Beatrice Nightingale belonged to neither party. She had been “Miss Nightingale” — in public — for twenty-four years, even during her marriage and certainly after the divorce, and had sometimes begun to think of herself by that name, if only to avoid the accusatory inward buzz of Bea. To Bea or not to Bea: she was one of that ludicrously recognizable breed of middle-aged teachers who save up for a longed-for summer vacation in the more romantic capitals of Europe. That these capitals, after the war, were scarred and exhausted, drained of all their well-advertised enchantments, did not escape her. She was resilient, intelligent, not inexperienced (marriage itself had taught her a thing or two). She was, after all, forty-eight years old, graying only a little, and tough with her students, high school boys sporting duck-tail haircuts who laughed at Wordsworth and ridiculed Keats: when they came to “Ode to a Nightingale” they went out of their way to hoot and leer — but she knew how to tame them. She was good at her job and not ashamed of it. And after two decades at it, she was not yet burned out.

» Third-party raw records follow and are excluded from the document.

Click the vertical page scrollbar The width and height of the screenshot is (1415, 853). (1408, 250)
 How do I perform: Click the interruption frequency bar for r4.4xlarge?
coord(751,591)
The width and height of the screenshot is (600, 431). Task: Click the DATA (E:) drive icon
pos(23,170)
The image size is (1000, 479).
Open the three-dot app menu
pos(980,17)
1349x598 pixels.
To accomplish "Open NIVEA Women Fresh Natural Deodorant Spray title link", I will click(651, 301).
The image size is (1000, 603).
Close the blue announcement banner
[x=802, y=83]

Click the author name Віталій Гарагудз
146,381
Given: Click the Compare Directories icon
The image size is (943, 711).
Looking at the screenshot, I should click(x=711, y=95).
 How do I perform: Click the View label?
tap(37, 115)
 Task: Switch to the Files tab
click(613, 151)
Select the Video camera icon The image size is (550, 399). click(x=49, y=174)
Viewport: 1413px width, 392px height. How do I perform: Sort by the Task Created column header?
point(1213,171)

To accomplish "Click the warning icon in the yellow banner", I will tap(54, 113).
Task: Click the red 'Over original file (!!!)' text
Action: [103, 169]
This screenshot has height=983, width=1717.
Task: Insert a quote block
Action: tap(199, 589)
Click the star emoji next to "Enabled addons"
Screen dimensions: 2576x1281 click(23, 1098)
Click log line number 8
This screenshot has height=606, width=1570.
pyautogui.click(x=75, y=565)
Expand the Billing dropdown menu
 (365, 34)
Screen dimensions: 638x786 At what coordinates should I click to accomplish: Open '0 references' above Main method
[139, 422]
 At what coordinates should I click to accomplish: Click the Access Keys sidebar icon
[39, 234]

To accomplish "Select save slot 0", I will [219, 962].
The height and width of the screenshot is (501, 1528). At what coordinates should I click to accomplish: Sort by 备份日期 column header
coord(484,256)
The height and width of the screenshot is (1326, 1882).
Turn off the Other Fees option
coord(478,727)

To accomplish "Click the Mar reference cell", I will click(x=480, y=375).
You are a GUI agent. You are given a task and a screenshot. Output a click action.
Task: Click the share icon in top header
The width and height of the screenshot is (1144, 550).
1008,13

She had signed up for London, Paris, and Rome, but gave up on Rome (even though it was included in the agent’s package deal) when she read, in her noisy hot hotel room off Piccadilly, of the dangerous temperatures in the south. London had been nearly bearable, if you kept to the shade, but Paris was hideous, and Rome was bound to be an inferno. “That ludicrously recognizable breed” — these were her mocking words to herself (traveling alone, she had no one else to say them to), though likely parroted from some jaunty guidebook, the kind that makes light of its own constituents. A more conscientious guidebook, the one sequestered at the bottom of her capacious bag — passport, notepad, camera, tissues, aspirin, and so on — was not jaunty. It was punishingly painstaking, and if you were obedient to its almost sacerdotal cartography, you would come away exalted by pictures and sculptures and historic public squares redolent of ancient beheadings.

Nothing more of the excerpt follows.